AeroVironment video showing progress with testing of a tiny flapping-wing "nano air vehicle" (NAV) designed to fly indoors. Testing culminated in a 20sec flight of an interim test vehicle, called Mercury, which demonstrated controlled hovering flight using a pair of flapping wings for propulsion and control. AeroVironment is now building a prototype for DARPA that will be samller, lighter and will closley resemble a hummingbird.
As such devices drop in cost they will dramatically expand the physical phase space for sensing devices (video, thermal, radar, sonar, networked, etc - all also quickly dropping in cost). No doubt people will seek to use them to film movies & reality shows, lifelog their behavior/environment, probe quantification-resistant environments, bolster security systems, and so forth. Together with many new technologies, floating hummingbird platforms will help to further catalyze prosumer opportunities and the increased input of information into the web and distributed human brains.
At the same time, the technology will represent a defensive security nightmare (recall the Hunter Seeker in Frank Herbert's Dune), further contributing to asymmetric concerns.
The question is: Will these devices proliferate or be thwarted by strict regulation?

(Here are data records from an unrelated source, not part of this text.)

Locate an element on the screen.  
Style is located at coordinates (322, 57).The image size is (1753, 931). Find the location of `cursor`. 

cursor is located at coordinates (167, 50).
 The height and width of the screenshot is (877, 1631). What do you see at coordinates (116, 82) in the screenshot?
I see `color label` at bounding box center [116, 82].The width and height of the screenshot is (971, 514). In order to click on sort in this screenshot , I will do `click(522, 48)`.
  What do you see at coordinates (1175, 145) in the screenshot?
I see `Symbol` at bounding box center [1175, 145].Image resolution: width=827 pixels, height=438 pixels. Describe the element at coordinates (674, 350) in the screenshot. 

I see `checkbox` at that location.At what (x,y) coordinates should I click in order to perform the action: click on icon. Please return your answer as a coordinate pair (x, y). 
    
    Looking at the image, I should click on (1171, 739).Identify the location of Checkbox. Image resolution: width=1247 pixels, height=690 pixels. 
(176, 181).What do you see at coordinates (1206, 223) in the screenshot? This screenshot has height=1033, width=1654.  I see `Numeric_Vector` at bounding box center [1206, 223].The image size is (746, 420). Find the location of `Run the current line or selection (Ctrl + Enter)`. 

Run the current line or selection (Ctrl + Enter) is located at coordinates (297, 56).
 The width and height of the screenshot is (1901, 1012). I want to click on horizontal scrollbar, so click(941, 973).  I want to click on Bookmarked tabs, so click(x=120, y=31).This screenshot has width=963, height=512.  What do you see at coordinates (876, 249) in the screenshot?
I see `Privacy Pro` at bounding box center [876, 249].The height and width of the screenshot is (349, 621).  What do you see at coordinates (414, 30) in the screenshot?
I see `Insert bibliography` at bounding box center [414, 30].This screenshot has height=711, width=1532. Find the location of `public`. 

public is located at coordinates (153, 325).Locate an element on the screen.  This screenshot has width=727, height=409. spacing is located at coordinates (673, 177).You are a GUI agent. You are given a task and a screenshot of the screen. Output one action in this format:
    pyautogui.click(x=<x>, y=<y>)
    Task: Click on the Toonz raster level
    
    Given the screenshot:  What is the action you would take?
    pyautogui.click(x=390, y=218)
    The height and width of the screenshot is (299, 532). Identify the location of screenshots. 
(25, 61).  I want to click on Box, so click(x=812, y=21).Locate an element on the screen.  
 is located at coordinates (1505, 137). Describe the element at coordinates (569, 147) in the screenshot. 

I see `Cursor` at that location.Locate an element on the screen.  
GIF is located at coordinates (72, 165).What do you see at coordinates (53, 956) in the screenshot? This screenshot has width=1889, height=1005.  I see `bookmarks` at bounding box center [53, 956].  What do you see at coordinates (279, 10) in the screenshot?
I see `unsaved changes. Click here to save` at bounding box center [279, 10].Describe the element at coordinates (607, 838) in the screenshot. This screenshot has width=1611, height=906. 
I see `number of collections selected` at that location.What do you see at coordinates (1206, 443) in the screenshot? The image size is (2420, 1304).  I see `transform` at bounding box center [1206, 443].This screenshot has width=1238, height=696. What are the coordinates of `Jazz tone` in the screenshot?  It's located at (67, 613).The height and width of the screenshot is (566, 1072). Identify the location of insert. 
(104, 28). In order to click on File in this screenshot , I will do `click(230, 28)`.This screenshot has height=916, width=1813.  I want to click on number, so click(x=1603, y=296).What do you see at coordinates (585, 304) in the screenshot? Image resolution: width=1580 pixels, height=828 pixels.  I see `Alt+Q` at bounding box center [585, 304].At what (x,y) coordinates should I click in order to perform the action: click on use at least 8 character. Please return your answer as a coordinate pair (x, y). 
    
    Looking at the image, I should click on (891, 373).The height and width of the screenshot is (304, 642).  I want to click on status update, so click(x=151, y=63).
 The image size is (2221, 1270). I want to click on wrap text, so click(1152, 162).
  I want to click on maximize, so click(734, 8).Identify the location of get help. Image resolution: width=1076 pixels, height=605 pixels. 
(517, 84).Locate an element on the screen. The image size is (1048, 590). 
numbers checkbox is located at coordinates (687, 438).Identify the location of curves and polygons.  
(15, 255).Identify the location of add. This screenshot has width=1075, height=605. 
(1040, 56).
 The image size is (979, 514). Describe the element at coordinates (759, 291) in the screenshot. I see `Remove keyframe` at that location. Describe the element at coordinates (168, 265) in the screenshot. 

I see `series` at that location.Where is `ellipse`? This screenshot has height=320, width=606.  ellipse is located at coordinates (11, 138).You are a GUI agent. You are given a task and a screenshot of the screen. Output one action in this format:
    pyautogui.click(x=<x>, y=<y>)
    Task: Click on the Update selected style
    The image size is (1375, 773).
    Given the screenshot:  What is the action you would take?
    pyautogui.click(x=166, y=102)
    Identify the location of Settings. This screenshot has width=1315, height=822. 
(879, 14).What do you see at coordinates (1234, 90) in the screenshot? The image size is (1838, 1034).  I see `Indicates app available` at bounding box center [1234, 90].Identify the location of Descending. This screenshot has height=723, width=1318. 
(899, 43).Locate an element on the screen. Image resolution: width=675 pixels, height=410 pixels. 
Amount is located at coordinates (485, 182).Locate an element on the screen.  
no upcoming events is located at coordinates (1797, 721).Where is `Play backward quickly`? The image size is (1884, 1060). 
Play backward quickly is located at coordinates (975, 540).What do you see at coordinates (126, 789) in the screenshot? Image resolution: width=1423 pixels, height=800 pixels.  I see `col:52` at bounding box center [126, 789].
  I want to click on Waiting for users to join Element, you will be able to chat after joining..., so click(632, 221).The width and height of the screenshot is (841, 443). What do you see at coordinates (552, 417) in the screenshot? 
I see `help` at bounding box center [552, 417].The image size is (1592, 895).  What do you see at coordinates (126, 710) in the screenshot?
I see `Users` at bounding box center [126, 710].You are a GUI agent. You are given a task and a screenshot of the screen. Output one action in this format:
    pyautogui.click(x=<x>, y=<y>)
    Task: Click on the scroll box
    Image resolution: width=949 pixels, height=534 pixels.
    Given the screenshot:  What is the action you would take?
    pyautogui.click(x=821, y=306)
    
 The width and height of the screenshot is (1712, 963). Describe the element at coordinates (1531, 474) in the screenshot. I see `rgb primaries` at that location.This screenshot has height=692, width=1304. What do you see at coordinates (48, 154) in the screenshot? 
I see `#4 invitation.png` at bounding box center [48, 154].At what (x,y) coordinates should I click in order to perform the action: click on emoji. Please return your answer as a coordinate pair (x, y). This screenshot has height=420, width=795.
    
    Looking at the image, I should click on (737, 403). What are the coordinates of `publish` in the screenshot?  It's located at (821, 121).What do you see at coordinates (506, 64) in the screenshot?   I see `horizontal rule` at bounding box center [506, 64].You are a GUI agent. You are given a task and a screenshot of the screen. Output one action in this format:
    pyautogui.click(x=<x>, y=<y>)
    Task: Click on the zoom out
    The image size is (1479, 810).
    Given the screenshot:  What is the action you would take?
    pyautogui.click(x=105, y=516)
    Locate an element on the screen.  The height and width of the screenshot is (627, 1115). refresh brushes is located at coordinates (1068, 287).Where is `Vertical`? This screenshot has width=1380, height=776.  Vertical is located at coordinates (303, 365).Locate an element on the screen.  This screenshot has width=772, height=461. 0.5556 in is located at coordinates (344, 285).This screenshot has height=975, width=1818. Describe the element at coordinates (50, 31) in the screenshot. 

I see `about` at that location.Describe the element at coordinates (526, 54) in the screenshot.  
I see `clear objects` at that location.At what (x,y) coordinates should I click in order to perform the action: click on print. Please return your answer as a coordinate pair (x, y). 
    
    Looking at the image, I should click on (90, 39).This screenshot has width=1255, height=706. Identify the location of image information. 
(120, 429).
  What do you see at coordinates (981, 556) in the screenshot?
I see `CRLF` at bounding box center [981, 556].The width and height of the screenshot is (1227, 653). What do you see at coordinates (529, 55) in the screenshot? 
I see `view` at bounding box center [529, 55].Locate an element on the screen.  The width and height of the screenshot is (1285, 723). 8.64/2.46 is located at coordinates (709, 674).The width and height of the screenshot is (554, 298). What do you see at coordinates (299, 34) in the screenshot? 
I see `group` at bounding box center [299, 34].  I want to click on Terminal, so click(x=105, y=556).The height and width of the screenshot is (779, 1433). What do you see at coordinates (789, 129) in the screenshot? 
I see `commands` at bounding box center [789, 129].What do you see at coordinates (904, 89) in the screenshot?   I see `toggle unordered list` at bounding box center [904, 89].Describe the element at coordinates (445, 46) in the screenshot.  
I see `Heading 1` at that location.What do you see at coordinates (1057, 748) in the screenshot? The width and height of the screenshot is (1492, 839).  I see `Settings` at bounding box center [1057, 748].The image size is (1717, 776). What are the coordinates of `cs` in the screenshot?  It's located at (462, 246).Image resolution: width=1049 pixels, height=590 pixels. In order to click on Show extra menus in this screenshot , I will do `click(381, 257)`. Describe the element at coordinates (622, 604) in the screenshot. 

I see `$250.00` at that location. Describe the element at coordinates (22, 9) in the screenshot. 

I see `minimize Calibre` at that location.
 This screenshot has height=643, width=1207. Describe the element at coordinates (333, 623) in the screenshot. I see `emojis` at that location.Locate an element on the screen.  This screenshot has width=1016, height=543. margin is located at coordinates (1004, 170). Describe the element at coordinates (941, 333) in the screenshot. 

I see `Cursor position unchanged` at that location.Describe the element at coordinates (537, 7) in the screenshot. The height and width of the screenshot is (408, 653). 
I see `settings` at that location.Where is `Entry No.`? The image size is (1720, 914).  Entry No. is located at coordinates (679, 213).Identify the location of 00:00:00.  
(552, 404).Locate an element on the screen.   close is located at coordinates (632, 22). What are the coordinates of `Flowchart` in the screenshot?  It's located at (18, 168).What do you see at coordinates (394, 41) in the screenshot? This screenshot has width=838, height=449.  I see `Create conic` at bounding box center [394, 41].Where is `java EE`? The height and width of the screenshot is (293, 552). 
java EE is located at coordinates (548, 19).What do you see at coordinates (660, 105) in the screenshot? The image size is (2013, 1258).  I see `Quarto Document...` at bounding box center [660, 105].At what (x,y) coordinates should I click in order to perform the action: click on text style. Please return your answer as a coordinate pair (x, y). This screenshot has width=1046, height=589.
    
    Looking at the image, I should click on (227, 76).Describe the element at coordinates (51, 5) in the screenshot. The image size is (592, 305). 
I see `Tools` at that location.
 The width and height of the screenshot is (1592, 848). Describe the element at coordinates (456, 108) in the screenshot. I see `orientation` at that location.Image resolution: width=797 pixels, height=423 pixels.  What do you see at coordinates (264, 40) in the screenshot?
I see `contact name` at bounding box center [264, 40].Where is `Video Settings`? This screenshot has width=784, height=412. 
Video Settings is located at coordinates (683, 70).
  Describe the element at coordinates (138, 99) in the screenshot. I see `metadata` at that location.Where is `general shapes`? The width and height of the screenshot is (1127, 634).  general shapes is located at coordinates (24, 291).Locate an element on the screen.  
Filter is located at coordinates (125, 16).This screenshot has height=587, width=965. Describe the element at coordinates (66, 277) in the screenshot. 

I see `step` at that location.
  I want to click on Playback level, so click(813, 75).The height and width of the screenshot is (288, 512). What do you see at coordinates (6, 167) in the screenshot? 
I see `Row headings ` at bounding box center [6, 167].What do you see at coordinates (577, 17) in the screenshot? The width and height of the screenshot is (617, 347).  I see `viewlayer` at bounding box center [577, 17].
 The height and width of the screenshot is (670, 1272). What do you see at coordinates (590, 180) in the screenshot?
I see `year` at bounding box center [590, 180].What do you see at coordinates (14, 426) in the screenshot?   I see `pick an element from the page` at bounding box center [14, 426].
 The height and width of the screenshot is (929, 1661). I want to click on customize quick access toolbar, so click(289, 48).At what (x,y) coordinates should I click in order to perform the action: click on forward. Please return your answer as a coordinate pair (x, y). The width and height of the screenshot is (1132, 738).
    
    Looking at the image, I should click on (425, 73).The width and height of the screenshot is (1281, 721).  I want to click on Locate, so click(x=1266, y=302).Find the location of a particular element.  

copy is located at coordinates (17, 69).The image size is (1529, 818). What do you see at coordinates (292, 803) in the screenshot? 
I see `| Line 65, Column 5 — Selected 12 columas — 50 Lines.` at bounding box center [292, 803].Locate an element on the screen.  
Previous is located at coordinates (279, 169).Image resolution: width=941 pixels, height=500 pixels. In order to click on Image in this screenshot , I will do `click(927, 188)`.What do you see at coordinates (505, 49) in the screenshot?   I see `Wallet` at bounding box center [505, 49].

Will I have 20 networked hummingbirds at my disposal in 2020 - all kept in check by security protocols and swarms of govt/public/safety counter-bots? Or will their use be restricted to the select few? Might technological and informational zoning be part of the solution? Or will it turn into a distributed free-for-all?
How on Earth will our distributed social systems cope with the steady, simultaneous emergence of amazing micro-techologies? Will we implement top-down technology freezes, trust to bottom-up evolution and self-regulation or turn to immune systems for guidance?
The quest for answers will require a great deal of social processing power.